From the description:
To understand large legacy systems we need to look beyond the current structure of the code. We need to understand both how the system evolves and how the people building it collaborate. In this session you’ll learn about a Clojure application to mine social information such as communication paths, developer knowledge and hotspots from source code repositories (including Clojure itself). It’s information you use to improve both the design and the people-side of your codebase.
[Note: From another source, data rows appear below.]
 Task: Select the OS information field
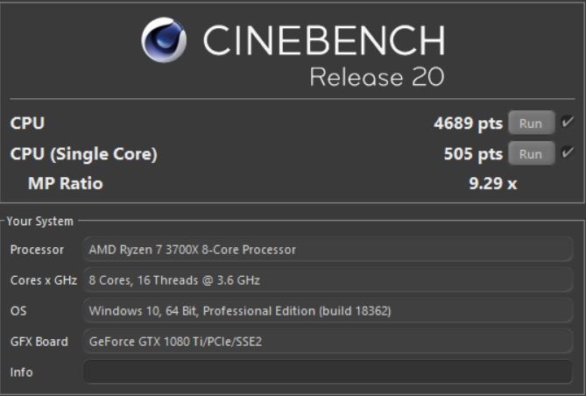point(328,310)
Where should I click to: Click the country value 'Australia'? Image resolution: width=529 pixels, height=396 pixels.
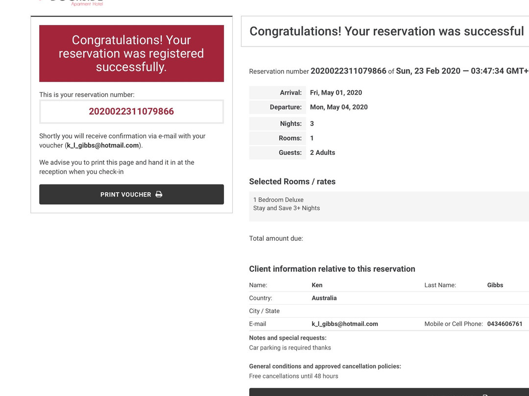pyautogui.click(x=324, y=298)
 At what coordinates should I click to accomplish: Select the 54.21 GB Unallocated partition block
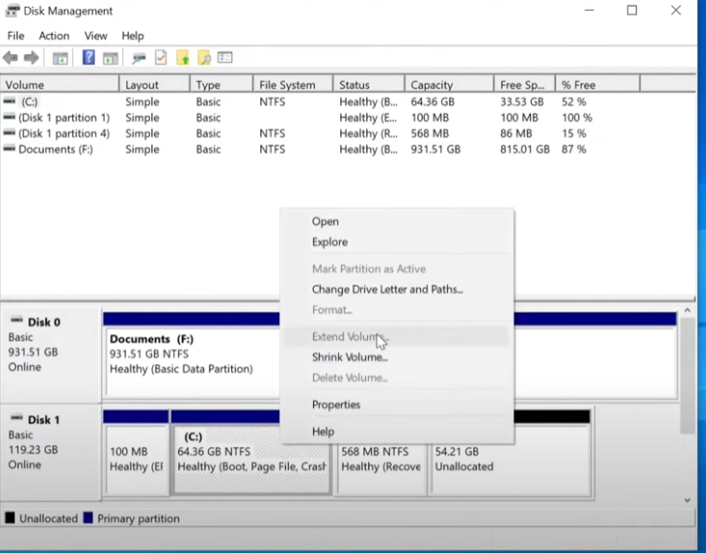click(509, 459)
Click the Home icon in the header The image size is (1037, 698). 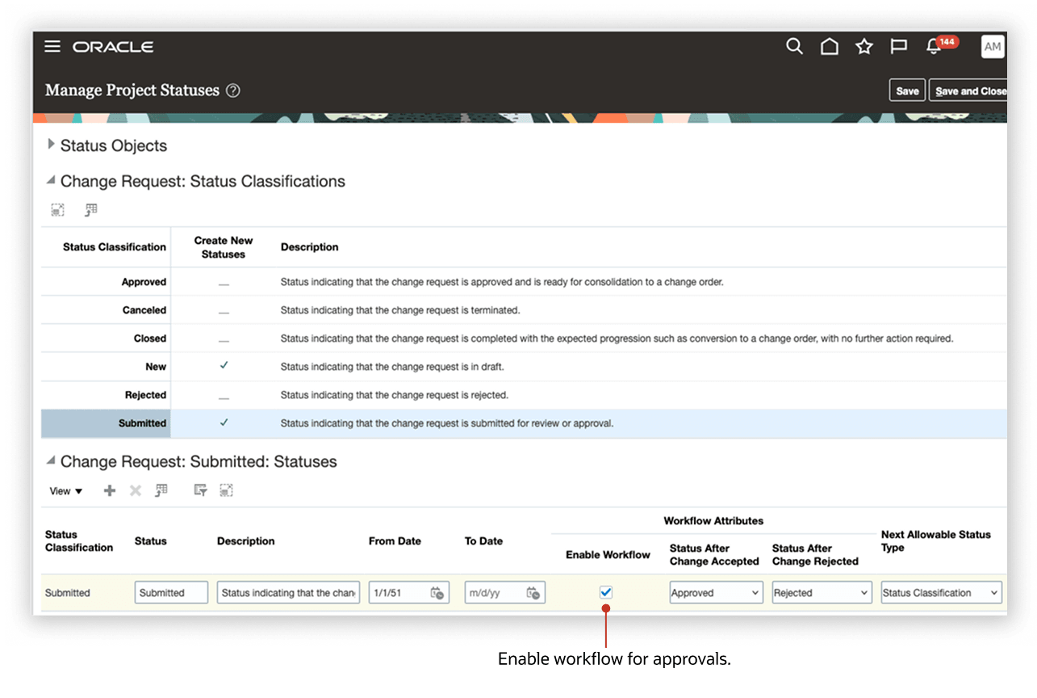[x=829, y=47]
We’ll also look at some interesting libraries like Incanter and Instaparse before we discuss the pros and cons of writing the tool in Clojure.
From the presentation:
“Laws” of Software Evolution
Continuing Change
“a system must be continually adapted or it becomes progressively less satisfactory”
Increasing Complexity
“as a system evolves, its complexity increases unless work is done to maintain or reduce it.
Those two “laws” can be claimed for software but they are applicable to any system, including semantics.
Adam develops code that uses source control logs to identify “hot spots” in code, which is available at: Code Maat.
You are likely to also be interested in Adam’s book: Your Code as a Crime Scene: Use Forensic Techniques to Arrest Defects, Bottlenecks, and Bad Design in Your Programs
Early in his presentation Adam mentions that the majority of a programmer’s time isn’t spent programming but rather “…making changes to existing code and the majority of that, trying to understand what the code does….” Imagine capturing your “understanding” of existing code using a topic map.
That increases your value-add to the organization. Yes?